Createcontainerconfig error troubleshooting diagram
Terminal windows for the kubectl commands used to troubleshoot a CreateContainerConfigError

How to detect CreateContainerConfigError and CreateContainerError in Prometheus

When using Prometheus + kube-state-metrics, you can quickly retrieve Pods that have containers with errors at creation or config steps:

kube_pod_container_status_waiting_reason{reason="CreateContainerConfigError"} > 0
kube_pod_container_status_waiting_reason{reason="CreateContainerError"} > 0

Other similar errors


Pending is a Pod status that appears when the Pod couldn’t even be started. Note that this happens at schedule time, so Kube-scheduler couldn’t find a node because of not enough resources or not proper taints/tolerations config.


ContainerCreating is another waiting status reason that can happen when the container could not be started because of a problem in the execution (e.g: No command specified)

Error from server (BadRequest): container "mycontainer" in pod "mypod" is waiting to start: ContainerCreating   


This might be a similar situation to CreateContainerError, but note that this happens during the run step and not the container creation step.

A RunContainerError most likely points to problems happening at runtime, like attempts to write on a read-only volume.


Remember that CrashLoopBackOff is not technically an error, but the waiting time grace period that is added between retrials.

Unlike CrashLoopBackOff events, CreateContainerError and CreateContainerConfigError won’t be retried automatically.


In this article, you have seen how both CreateContainerConfigError and CreateContainerError are important messages in the Kubernetes container creation process.

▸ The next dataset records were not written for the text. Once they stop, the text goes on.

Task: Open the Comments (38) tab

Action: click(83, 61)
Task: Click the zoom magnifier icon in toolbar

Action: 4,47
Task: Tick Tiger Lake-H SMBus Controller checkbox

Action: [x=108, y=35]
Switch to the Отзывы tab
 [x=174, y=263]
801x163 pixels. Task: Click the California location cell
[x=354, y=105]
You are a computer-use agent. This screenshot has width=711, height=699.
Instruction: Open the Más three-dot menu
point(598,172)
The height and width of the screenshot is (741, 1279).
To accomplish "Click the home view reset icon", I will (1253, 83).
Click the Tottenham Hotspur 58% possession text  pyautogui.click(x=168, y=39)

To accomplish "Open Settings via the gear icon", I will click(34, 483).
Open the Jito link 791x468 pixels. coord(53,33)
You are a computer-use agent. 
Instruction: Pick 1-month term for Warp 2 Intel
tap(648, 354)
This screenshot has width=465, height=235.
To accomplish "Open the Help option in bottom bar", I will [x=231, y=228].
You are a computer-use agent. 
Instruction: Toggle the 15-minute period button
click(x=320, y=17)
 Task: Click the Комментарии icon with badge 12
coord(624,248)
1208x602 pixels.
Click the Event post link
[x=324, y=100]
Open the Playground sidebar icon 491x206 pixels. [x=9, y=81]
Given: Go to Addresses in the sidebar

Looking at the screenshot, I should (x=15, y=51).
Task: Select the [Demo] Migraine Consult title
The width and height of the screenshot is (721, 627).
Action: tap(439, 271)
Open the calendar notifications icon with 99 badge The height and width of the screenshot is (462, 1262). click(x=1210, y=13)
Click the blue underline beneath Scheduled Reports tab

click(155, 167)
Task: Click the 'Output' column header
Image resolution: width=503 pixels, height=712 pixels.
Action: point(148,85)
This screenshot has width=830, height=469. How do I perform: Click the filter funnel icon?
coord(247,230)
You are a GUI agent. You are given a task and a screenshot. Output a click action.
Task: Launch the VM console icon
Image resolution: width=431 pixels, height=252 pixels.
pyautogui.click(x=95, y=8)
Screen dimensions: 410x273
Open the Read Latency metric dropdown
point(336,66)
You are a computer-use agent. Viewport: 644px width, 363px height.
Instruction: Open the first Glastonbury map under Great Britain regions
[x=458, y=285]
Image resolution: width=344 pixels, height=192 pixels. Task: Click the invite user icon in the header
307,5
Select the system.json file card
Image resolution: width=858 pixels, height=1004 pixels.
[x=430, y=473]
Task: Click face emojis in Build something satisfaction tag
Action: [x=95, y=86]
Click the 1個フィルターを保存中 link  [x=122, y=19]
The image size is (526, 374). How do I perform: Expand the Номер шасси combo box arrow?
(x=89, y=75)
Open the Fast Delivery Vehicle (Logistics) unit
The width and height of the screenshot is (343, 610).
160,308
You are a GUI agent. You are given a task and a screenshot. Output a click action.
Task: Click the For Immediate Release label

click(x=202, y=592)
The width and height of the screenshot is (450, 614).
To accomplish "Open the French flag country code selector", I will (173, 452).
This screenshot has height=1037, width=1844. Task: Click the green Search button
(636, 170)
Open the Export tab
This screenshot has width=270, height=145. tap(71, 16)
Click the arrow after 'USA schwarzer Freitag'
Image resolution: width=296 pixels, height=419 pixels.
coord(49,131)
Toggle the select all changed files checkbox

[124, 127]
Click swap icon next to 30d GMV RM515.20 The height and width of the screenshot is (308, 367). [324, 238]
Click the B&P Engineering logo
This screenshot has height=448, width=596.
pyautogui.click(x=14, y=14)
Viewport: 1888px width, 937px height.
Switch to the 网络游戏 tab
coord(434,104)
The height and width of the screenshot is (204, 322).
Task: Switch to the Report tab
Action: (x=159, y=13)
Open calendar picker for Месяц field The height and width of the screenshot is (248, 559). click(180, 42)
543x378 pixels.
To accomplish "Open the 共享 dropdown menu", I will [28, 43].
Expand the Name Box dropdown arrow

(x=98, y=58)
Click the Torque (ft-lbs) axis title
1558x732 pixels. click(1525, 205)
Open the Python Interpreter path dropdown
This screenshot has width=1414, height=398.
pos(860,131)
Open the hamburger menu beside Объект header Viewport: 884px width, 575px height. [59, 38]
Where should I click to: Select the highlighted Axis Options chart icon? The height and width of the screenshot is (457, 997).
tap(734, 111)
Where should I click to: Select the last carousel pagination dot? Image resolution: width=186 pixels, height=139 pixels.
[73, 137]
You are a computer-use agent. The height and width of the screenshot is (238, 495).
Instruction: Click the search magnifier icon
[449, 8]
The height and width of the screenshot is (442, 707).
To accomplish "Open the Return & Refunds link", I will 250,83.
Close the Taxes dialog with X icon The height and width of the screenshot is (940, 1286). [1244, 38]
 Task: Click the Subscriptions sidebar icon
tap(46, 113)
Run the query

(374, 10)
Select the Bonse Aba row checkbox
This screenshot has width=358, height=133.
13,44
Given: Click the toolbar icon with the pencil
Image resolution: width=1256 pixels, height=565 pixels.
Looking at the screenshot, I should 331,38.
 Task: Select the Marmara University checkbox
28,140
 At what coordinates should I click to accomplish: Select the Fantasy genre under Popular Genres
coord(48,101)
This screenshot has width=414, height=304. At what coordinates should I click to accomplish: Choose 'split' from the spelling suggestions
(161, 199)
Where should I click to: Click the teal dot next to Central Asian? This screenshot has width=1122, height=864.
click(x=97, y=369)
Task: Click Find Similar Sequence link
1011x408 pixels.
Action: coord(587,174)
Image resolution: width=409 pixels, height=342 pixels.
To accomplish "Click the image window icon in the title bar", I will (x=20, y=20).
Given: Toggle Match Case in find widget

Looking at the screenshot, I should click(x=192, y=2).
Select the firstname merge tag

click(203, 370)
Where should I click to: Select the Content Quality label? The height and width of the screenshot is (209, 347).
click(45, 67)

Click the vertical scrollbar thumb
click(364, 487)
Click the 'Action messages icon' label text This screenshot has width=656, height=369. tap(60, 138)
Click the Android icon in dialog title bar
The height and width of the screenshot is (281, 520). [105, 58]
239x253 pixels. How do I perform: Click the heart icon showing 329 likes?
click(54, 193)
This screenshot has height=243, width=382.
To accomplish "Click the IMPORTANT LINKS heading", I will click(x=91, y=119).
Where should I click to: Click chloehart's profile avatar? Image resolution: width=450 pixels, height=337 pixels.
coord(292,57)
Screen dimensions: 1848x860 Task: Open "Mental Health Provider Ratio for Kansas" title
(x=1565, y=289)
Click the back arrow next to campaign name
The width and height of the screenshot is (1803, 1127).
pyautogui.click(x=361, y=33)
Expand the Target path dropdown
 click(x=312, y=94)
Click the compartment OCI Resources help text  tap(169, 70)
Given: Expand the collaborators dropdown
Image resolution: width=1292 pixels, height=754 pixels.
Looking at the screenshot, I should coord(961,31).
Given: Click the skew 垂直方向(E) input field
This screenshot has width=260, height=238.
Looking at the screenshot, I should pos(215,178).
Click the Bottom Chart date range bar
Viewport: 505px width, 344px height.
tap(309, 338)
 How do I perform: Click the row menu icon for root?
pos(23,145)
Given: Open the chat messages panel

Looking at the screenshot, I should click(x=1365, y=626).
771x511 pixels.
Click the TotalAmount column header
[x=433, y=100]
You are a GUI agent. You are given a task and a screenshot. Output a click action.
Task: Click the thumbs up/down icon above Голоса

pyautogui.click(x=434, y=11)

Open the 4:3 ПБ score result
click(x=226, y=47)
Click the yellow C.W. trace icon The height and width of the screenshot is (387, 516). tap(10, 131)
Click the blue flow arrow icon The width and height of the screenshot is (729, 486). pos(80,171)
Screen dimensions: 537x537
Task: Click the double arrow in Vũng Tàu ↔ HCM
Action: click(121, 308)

Being able to detect them and understand at which stage they are happening is crucial for the day-to-day debugging of cloud-native services.

Also, it’s important to know the internal behavior of the Kubernetes container creation flow and what is errors might appear at each step.

Finally, CreateContainerConfigError and CreateContainerError might be mistaken with other different Kubernetes errors, but these two happen at container creation stage and they are not automatically retried.